Time to ‘look at’ not proven verdict in courts, Sturgeon says

Scotland's not proven verdict could be scrapped in the next parliament with Conservatives and Greens pledging to get rid of it.

Time to ‘look at’ not proven verdict in courts, Sturgeon saysPA Wire

Nicola Sturgeon has said it is time to look at whether Scotland retains its controversial not proven verdict, as part of efforts to tackle the “shamefully low” conviction rates for rape and sexual assault.

The SNP leader, who trained as a lawyer, revealed she personally had changed her mind on the issue.

It comes in the wake of calls to scrap the verdict – one of three available in trials in Scotland – by Rape Crisis Scotland.

The organisation launched a campaign in 2018 along with the woman known as Miss M,  who successfully sued the man cleared of raping her for damages in the civil courts.

Scotland is the only part of the UK where juries can return three verdicts at the end of a trial – guilty, not guilty or not proven.

Scottish Conservative leader Douglas Ross has also said his party “fully committed” to abolishing the verdict

Sturgeon said: “I do think it is time to look at the not proven verdict.”

Recalling when she studied law at Glasgow University, she said it had been “imprinted on my brain” that the “three totemic things” that make Scots law distinctive were the not proven verdict, the need for corroboration in trials with evidence coming from more than one source, and that there are 15 people needed to make up a jury.

In the past she said “maybe I have had a bit of a lawyers’ view” of the not proven verdict.

But she added: “The conviction rate for rape and sexual assault is shamefully low.
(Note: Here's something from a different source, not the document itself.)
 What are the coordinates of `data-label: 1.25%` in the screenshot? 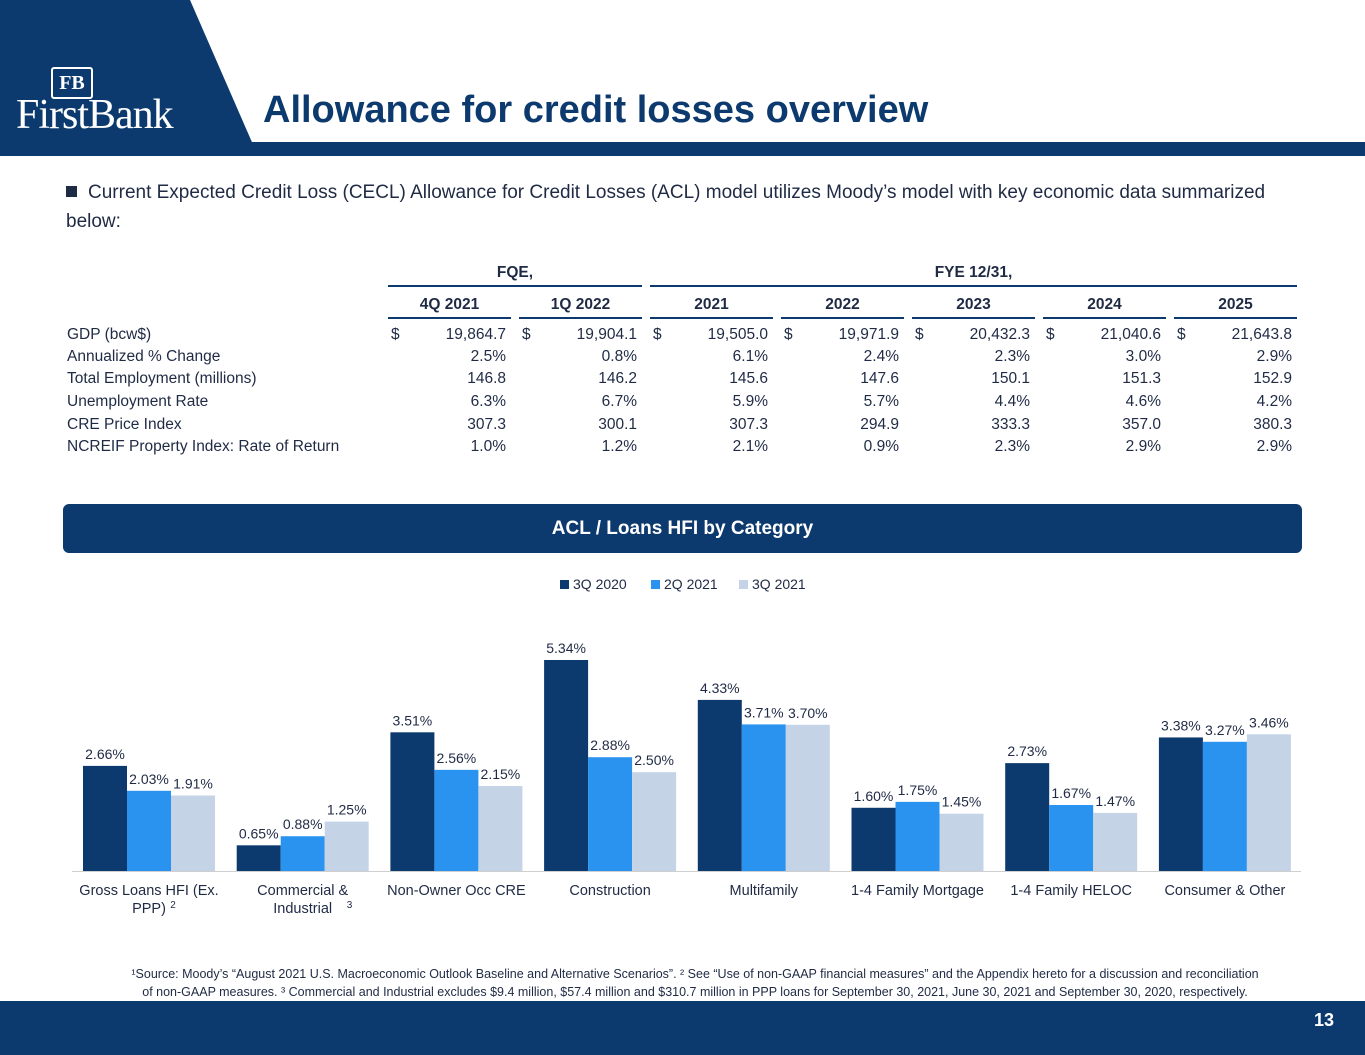 It's located at (347, 810).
And I think there is mounting evidence and increasingly strong arguments that the not proven verdict is a part of that.

“So I think it is something that it is time to look at.”

A Scottish Labour members bill seeking to remove the verdict was put forward in 2016 but voted down by 80 to 28.
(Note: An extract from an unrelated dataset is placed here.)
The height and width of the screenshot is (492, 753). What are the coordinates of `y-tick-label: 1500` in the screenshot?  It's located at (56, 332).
Ross said: “Under pressure from the Scottish Conservatives, the SNP finally seem to be willing to listen on the not proven verdict.

“After 14 years in power, we don’t need some more warm words from Nicola Sturgeon. We need the SNP to fully u-turn and commit to abolishing this verdict.
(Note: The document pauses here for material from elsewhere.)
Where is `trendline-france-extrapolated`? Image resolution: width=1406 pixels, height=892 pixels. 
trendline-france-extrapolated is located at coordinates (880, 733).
“This is one of a raft of important measures in our Victims Law which will overhaul Scotland’s justice system and, as the name states, put the rights’ of victims at the centre of it.”

Scottish Greens co-leader Lorna Slater said: “Having an ambiguous third option as a possible verdict in criminal trials is confusing for juries and unfair on both complainers and the accused.

“Importantly, this verdict is disproportionately used in rape trials where often the victim faces a torrid time in court. That needs to end.”